Feeling Good. Feeling Bad. And learning to spot the difference.

How are you feeling today?

It’s an incredibly subtle and delicate business. Trying to detect and quantify the daily changes in my mental and physical condition. As I’ve observed before, the first big lesson to learn is that cancer is, by and large, a slow, drawn out affair. Nothing happens over-night. At least if it does, it’s such an incremental change that it’s easy to overlook. I also have to filter the data, search through the background static of everyday common-or-garden fifty year old pathology and neurosis – the aching bones, headaches and oral decay, to try and spot any meaningful trends. It’s like panning for gold, only less rewarding.

So the only useful way to answer that question, is to compare how I am feeling today, not with yesterday, but with a month ago. Or three months ago. Are there any patterns to be detected, or trends to discover? Well let’s see. Looking at photos from last spring, I don’t look much different. My weight is about the same, if anything I’ve gained a few pounds over Christmas and the new year. Also on the up side, many of the accumulated years of worry lines and wrinkles seem to have smoothed themselves out, I can only put this down to my premature release from the advertising mad-house.

Against all the predictions, after three rounds of chemo I seem to have held onto most of my hair, It’s a bit thinner, and a little greyer, but still hanging on to my skull tenaciously. My head, arms and legs are tanned brown from the sun and wind, the rest of my carcass is still official United Kingdom white, and untidily punctuated with random moles and freckles. In the middle of my mostly hairless chest however, is a patchy brown rectangle about the size of a paperback book. There is a corresponding blemish in the middle of my back just under my shoulder-blades. They are souvenirs from the radiation treatment I enjoyed back in November.
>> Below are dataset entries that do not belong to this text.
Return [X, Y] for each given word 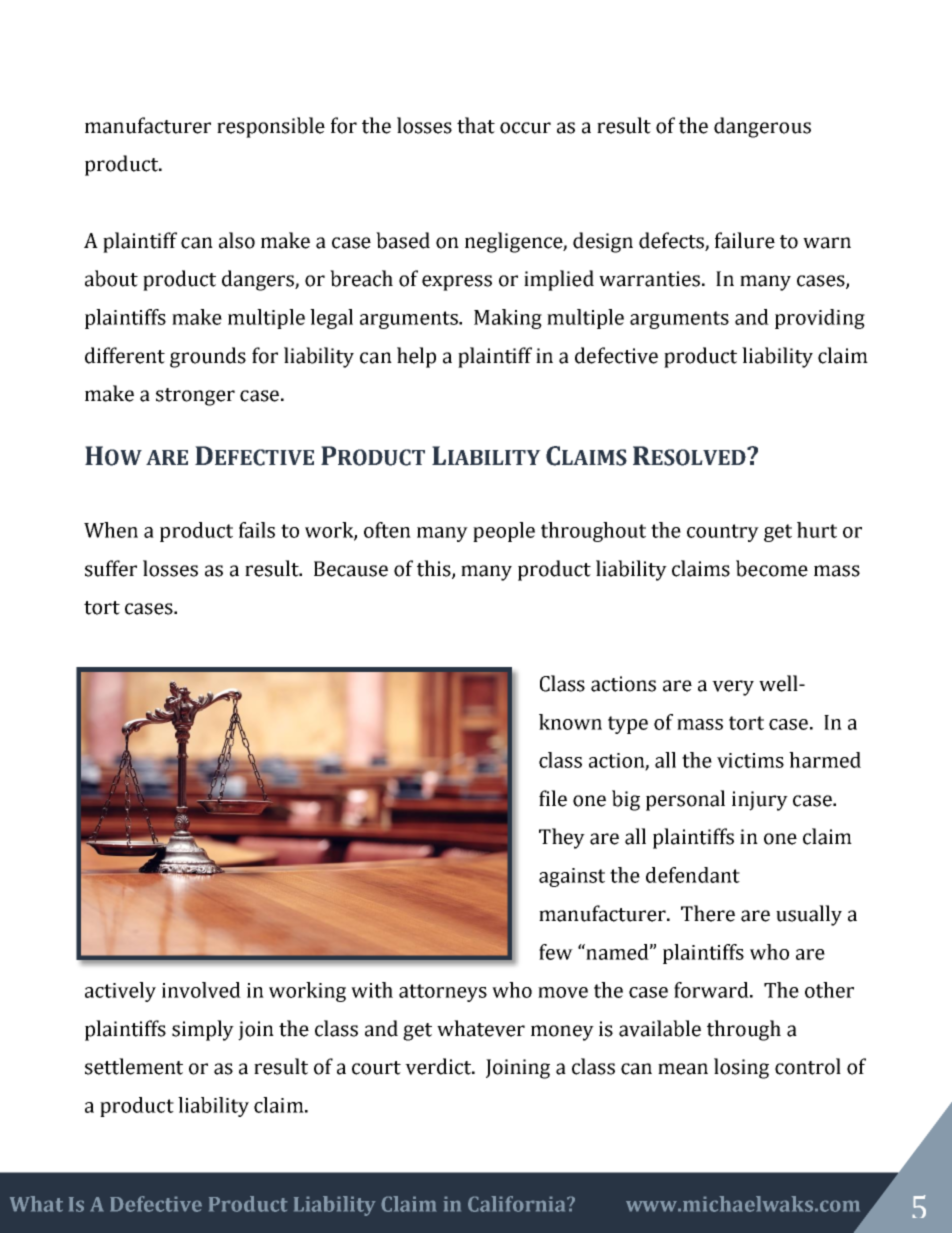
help [416, 357]
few [556, 952]
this [435, 569]
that [476, 125]
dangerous [762, 127]
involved [201, 990]
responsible [271, 127]
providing [820, 319]
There [708, 913]
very [733, 688]
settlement [134, 1066]
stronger [195, 397]
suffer [111, 568]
I have no idea if they are permanent but I consider them something of a badge of honor

A couple of inches bellow my right collar bone is a pronounced bump about the size of a two dollar coin. (that’s 50p to you limeys), which is the site of my porta-cath. This is the filler-cap where I take delivery of my chemo drugs. As the surgeon who installed it for me promised, this has been largely forgotten about now, I’m really only reminded of its presence when I’m wearing my shoulder bag, or a car seatbelt, although Jo tells me I play with it absent-mindedly when I’m watching TV. So, externally at least. No real changes to report. Jo reckons I turn yellow during the middle week of each cycle, but she’s the only one to have mentioned it – probably everyone else is to polite.

Internally who know’s what is going on. Apart from the intermittent nausea and light-headedness brought on by my the various drugs, I feel mostly normal. I can’t ‘feel’ my cancer. I thought I could in the early days, but that’s gone now. What does a tumor or a lymph node feel like anyway?
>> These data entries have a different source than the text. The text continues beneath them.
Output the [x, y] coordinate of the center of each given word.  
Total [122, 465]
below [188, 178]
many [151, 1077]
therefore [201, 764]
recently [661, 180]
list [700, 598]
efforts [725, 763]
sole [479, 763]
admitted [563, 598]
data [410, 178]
Oh! Tinitus. I almost forgot. This is a new one. A high pitched ringing in my ears. Not all the time, just intermittently. How a drug that is supposed to kill cancer cells in your stomach can make your ears ring is completely beyond me. But there you go. Apparently it’s not a big deal. Unless it becomes constant and permanent, in which case it will be a very big deal.
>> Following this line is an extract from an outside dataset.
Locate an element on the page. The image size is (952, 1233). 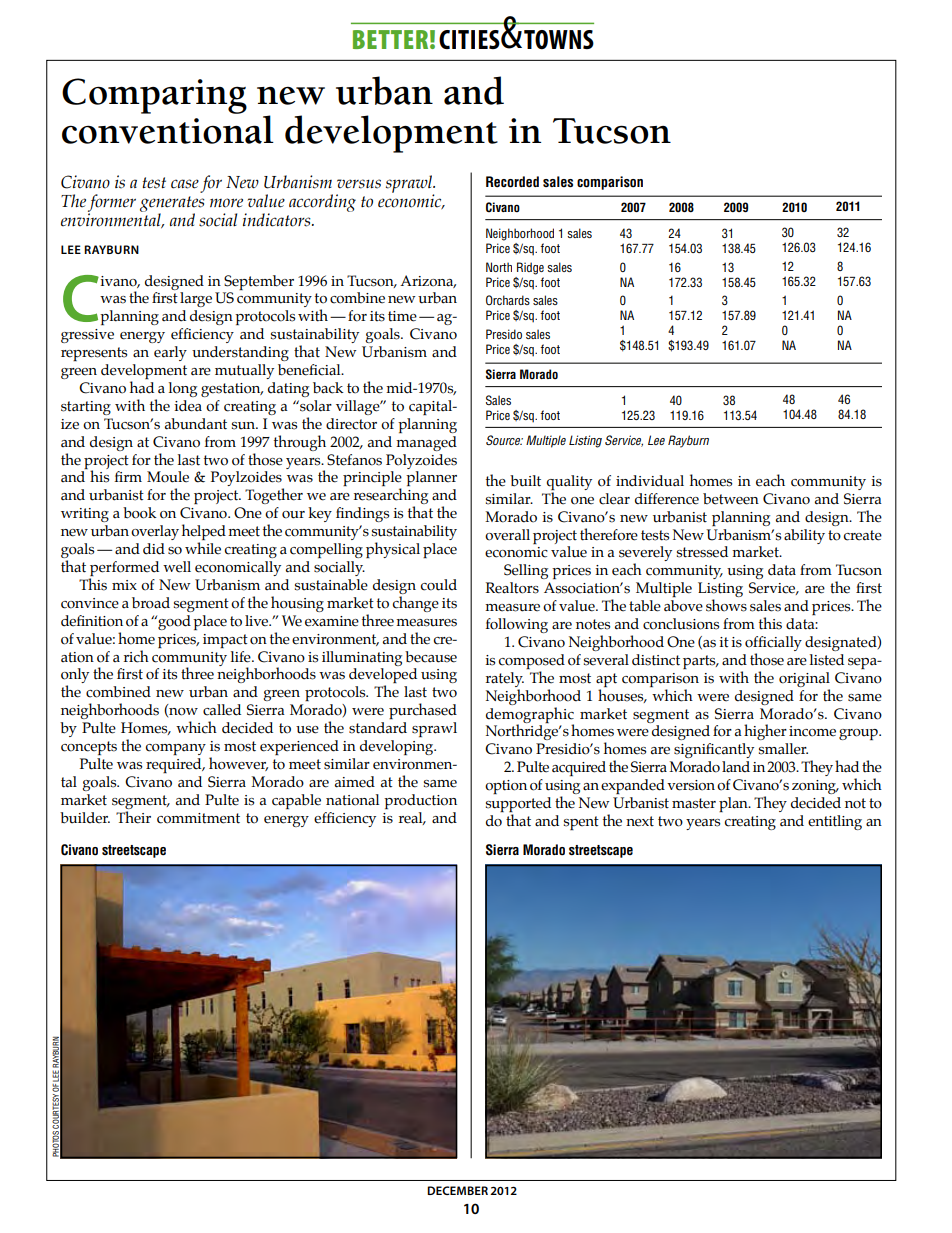
rich is located at coordinates (136, 656).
The thing I’m watching most closely is my energy levels. This seems as good a marker as any for my overall condition. I’m not sure if these are improving, or if I’m just getting used to operating on a lower power setting. For the first one or two cycles, I did find myself retiring to the bedroom for a little mid-afternnon siesta most days, particularly in the middle and last week of the three week cycle. This time ’round I’ve done this less, and coped pretty well, although after a couple of active days, I often feel the need to have a sedentary day to recover. Across the street from our house is a reserve, and along the side of it a leafy, overgrown footpath used by the locals as a short-cut to the village. We probably walk up and down this path at least once a day, and often more. It’s a steep hill down to the village, and a fair pull back up to the cottage. This is my personal fitness gauge. not very scientific granted, but a good indicator of how I’m doing. Some days I can breeze up the grassy incline without even getting out of breath (with forty-a-day Jo bringing up the rear). on other days, my legs are burning, and I’m sweating and gasping for air by the time I get to the top. Weird.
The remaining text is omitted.